Without such agreements, boundaries can be resolved in court, with significant repercussions. Data is crucial to the development of generative AI technologies (which can generate text, images and other media on their own) and to the business models of the companies that do that work.
“Copyright will be one of the key points shaping the generative AI industry,” said Fred Havemeyer, an analyst at financial research firm Macquarie.
A central consideration is the “fair use” doctrine in copyright law, which allows creators to take advantage of copyrighted work. Among other factors, defendants in copyright cases must demonstrate that they substantially transformed the content and are not competing in the same market as a substitute for the original creator’s work.
A review that quotes passages from a book, for example, could be considered fair use because it relies on that content to create a new and unique work. On the other hand, selling long excerpts from the book may violate the doctrine.
Courts have not weighed in on how those standards apply to artificial intelligence tools.
“There’s no clear answer as to whether in the United States that’s copyright infringement or fair use,” said Ryan Abbott, a lawyer at Brown Neri Smith & Khan who handles intellectual property cases. “In the meantime, we have many ongoing lawsuits with potentially billions of dollars at stake.”
It could be some time before the industry gets definitive answers.
Lawsuits raising these issues are in the early stages of litigation. If no settlement is reached (as is the case with most litigation), it could take years for a Federal District Court to rule on the matter. Those rulings would likely be appealed, and appeal decisions could vary by circuit, potentially elevating the issue to the U.S. Supreme Court.
Getting there could take about a decade, Abbott said. “A decade is an eternity in the market we live in today,” he said.
The Times said in its lawsuit that it had been in talks with Microsoft and OpenAI about terms to resolve the dispute, possibly including a license. Associated Press and Axel Springer, the German owner of outlets like Politico and Business Insider, recently arrived data license agreements with OpenAI.
Taking the cases to trial could answer vital questions about what copyrighted data AI developers can use and how. But it could also simply serve as leverage for a plaintiff to obtain a more favorable licensing agreement through a settlement.
“Ultimately, whether or not this lawsuit ends up shaping copyright law will depend on whether the lawsuit is really about the future of fair use and copyright, or whether it is a salvo in a negotiation,” he said.

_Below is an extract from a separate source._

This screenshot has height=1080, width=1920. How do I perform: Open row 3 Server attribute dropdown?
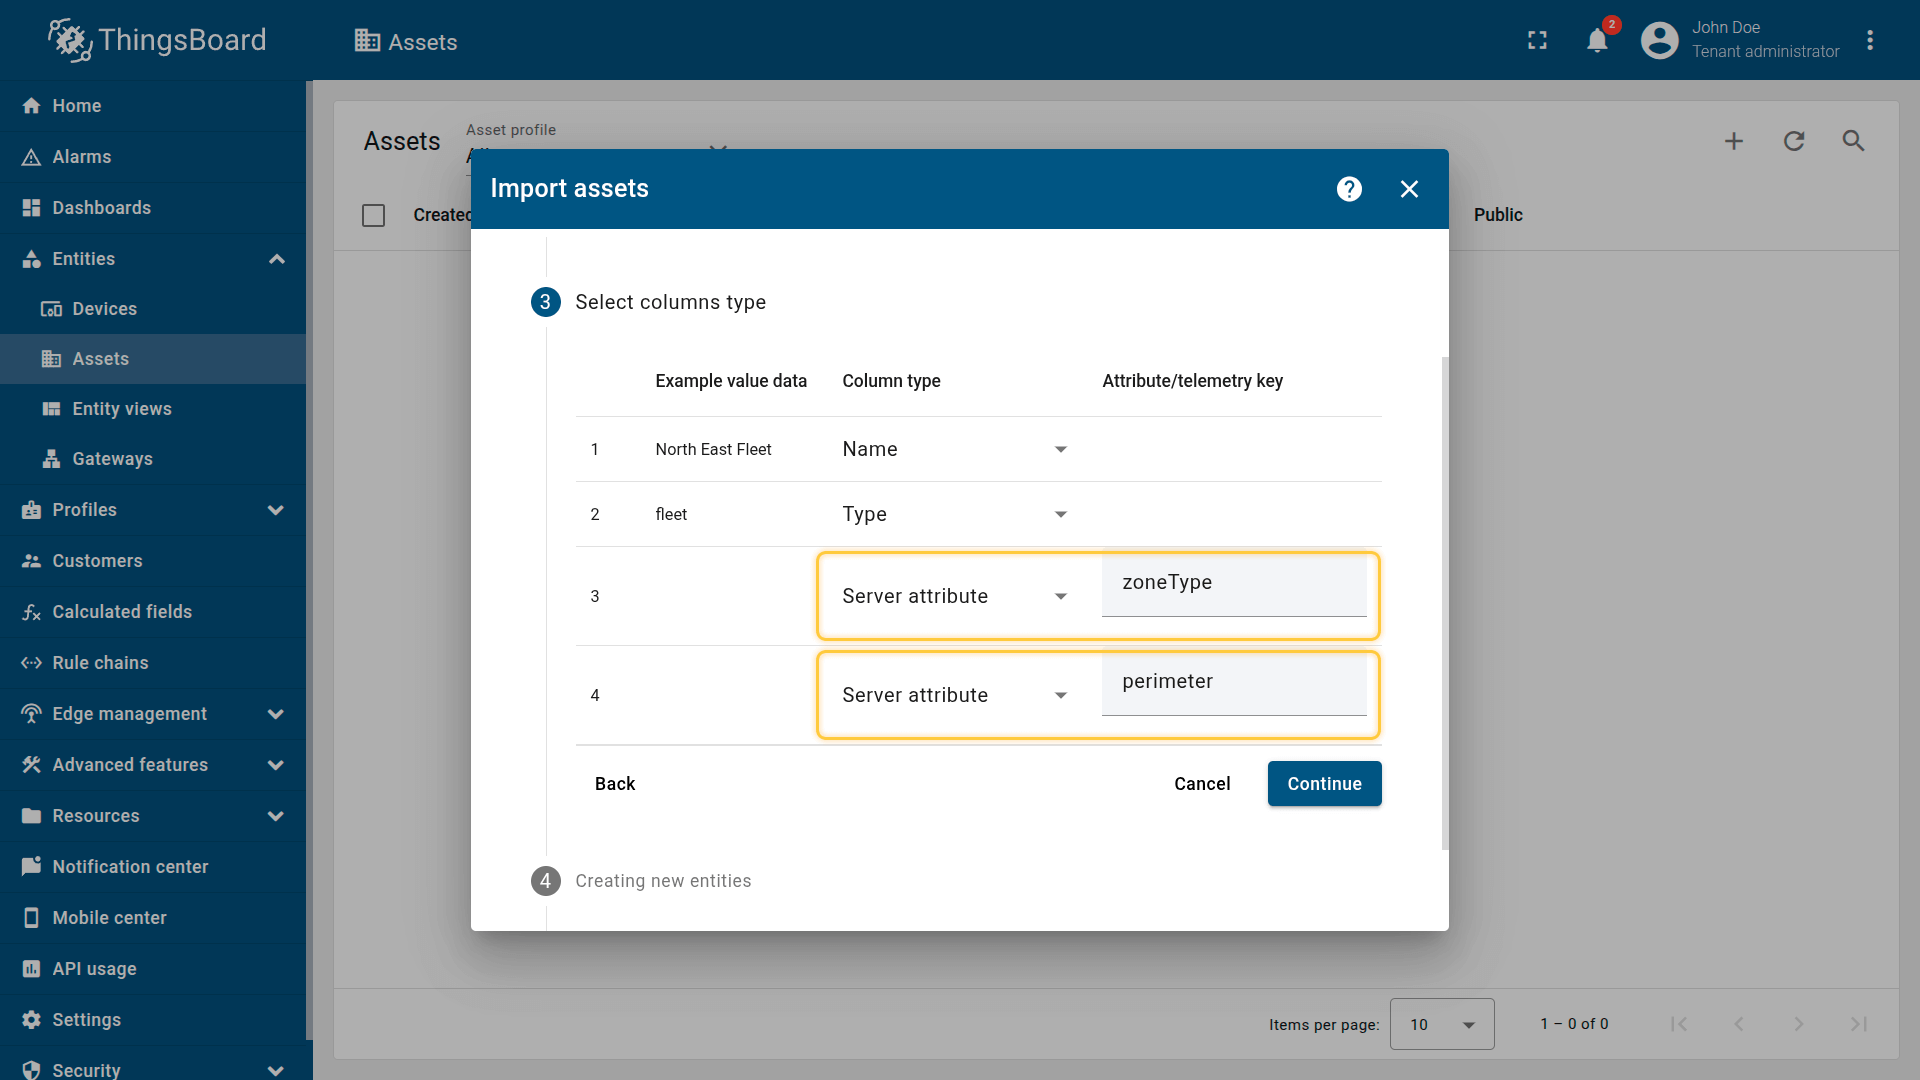(954, 596)
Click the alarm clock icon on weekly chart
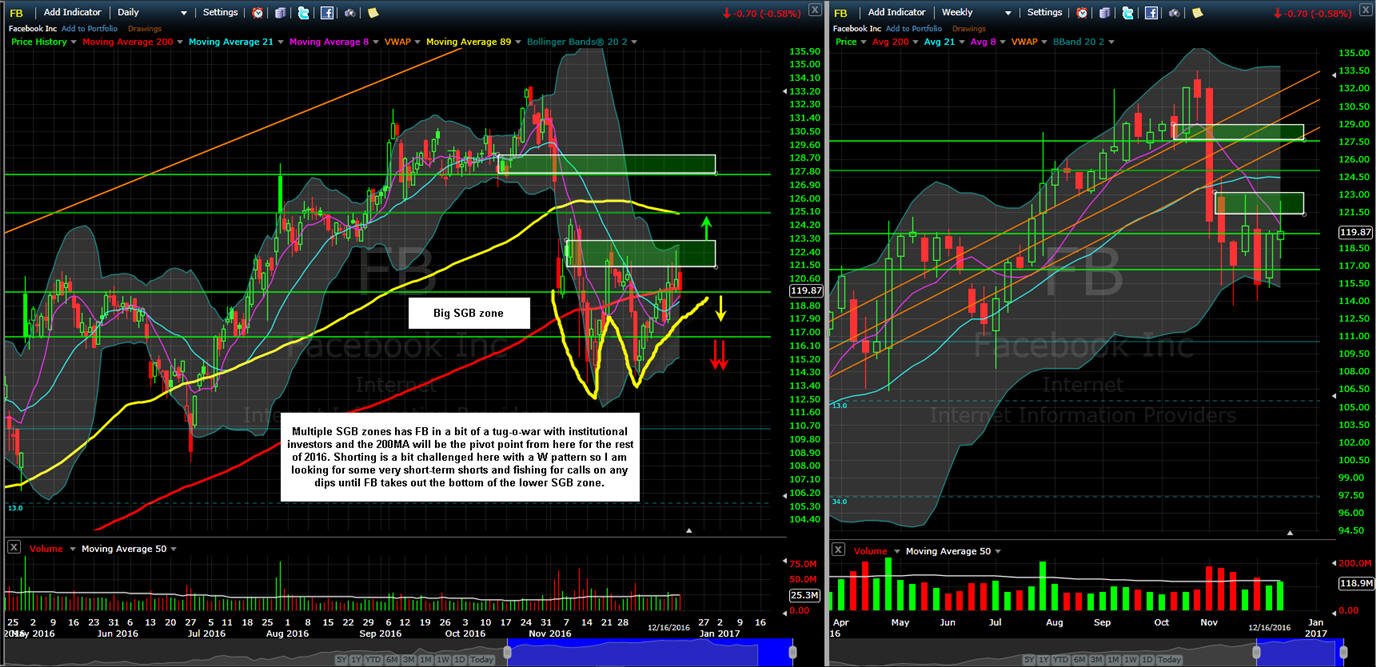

Jane Ginsburg, professor at Columbia Law School. she said of the lawsuit per The Times.
How the legal landscape develops could shape the nascent but highly capitalized AI industry.
Some AI companies were flooded with venture capital last year after the public launch of ChatGPT went viral. A stock plan under consideration could value OpenAI at more than $80 billion; Microsoft has invested $13 billion in the company and has incorporated its technology into its own products. But questions about using intellectual property to train models have been a major concern for investors, Havemeyer said.
Competition in the field of AI can come down to data haves and have-nots.
Companies with rights to large amounts of data, such as Adobe and Bloomberg, or that have accumulated their own data, such as Meta and Google, have begun to develop their own artificial intelligence tools. Havemeyer noted that an established company like Microsoft was well equipped to secure data licensing agreements and address legal challenges. But startups with less capital may have a harder time getting the data they need to compete.
“Generative AI begins and ends with data,” Havemeyer said.
Benjamin Mullin contributed reports.